Strike boosts Modi’s polls chances
Indians took to the streets in celebration across the country yesterday after the government said it carried out air strikes inside Pakistan killing hundreds of militants in a training camp.
The reaction may be a sign that support for Prime Minister Narendra Modi is surging months before a general election, pollsters said. Patriotism may be having a greater influence than concerns about low farm incomes and weak jobs growth.
India said air force jets hit a training camp of Jaish-e-Mohammad (JeM), the militant group that claimed credit for a Feb 14 suicide bombing attack that killed Indian paramilitary police in Kashmir, a mountainous region also claimed by neighbouring Pakistan.
"A very large number of Jaish-e-Mohammad terrorists" were killed, Indian Foreign Secretary Vijay Gokhale said. Pakistan said there had been no casualties at all.
While the results of the strikes in the early hours of Tuesday were disputed, that didn't stop many in India from believing their government's version of events.
"Modi ji has finally done it", said Sandeep Sharma, a driver in the Jammu region of India's border state of Jammu and Kashmir, using an honorific for Modi. "There's a lot of anger against Pakistan here."
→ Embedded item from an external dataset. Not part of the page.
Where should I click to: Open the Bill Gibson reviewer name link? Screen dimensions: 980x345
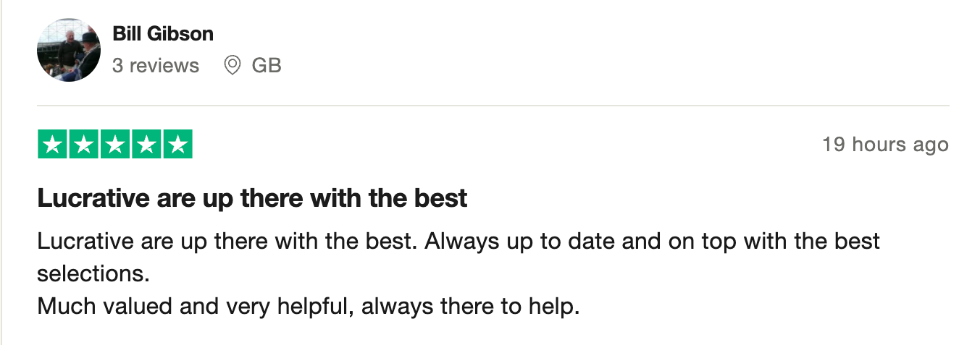point(163,33)
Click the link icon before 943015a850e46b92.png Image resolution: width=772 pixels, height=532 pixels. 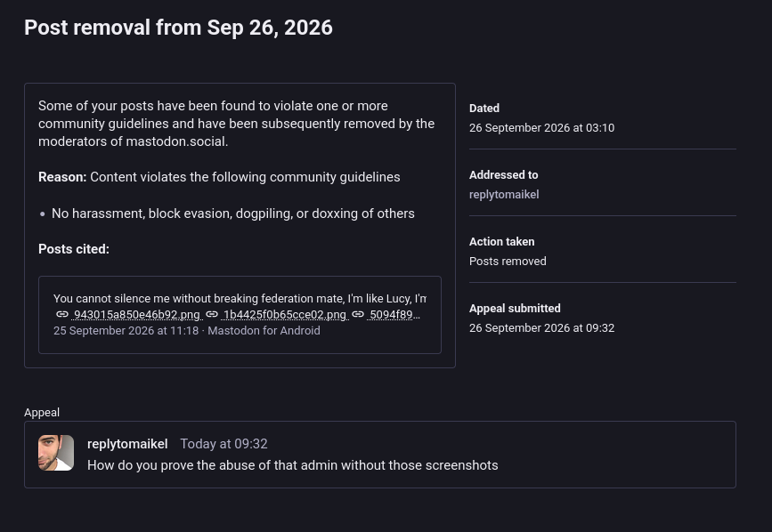62,314
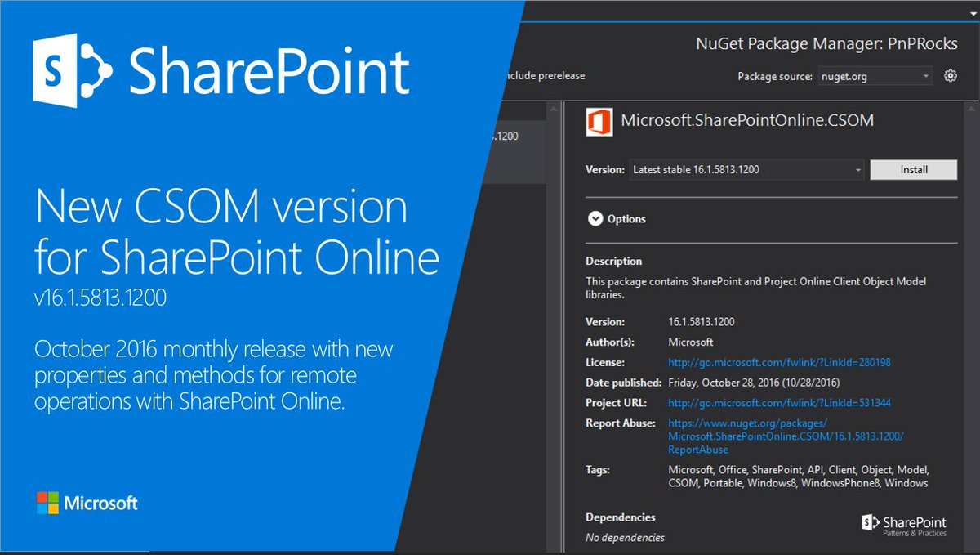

India's opposition leaders, many of whom have banded together against the ruling Bharatiya Janata Party (BJP), congratulated the Indian Air Force (IAF), though they stopped short of praising Modi.
"I salute the pilots of the IAF," Rahul Gandhi, leader of India's main opposition Congress, said in a tweet.
Messages of support also came from Samajwadi Party chief Akhilesh Yadav and Delhi Chief Minister Arvind Kejriwal. Bengal Chief Minister Mamata Banerjee tweeted: "IAF also means India''s Amazing Fighters. Jai Hind".
Shelling across the LoC has occurred frequently over the past few years but incursions into the other country's air space are rare - let alone an attack well into Pakistan.
Modi has been under pressure to retaliate since the suicide car bombing in Kashmir's Pulwama, which India alleges was orchestrated by Pakistan's intelligence agency, and tensions between the nuclear-armed neighbours have escalated in recent days.
Yesterday's strike will not only boost Modi's campaign in the election due by May, political analysts said, but also take the spotlight off economic issues for which the BJP has felt the heat.
The BJP lost a string of state elections late last year, after which opposition parties have attempted to form a coalition to take on Modi.
And although his ratings have dropped to their lowest-ever level, Modi remains the most popular leader in the country, an India Today poll showed last month.
"A large proportion of voters who had started drifting away from the BJP would come back to the fold," Sanjay Kumar, director of the CSDS think-tank and a leading pollster, said. "This all goes to the advantage of the BJP."
As news of the strike emerged, India's television channels flashed patriotic slogans and headlines including TIMES NOW's "Proud moment for undefeatable Bharat", using a Hindi word for India.
Some recalled the so-called "surgical strike" on suspected militant camps in Pakistan in 2016 after an attack by militants on an Indian army camp.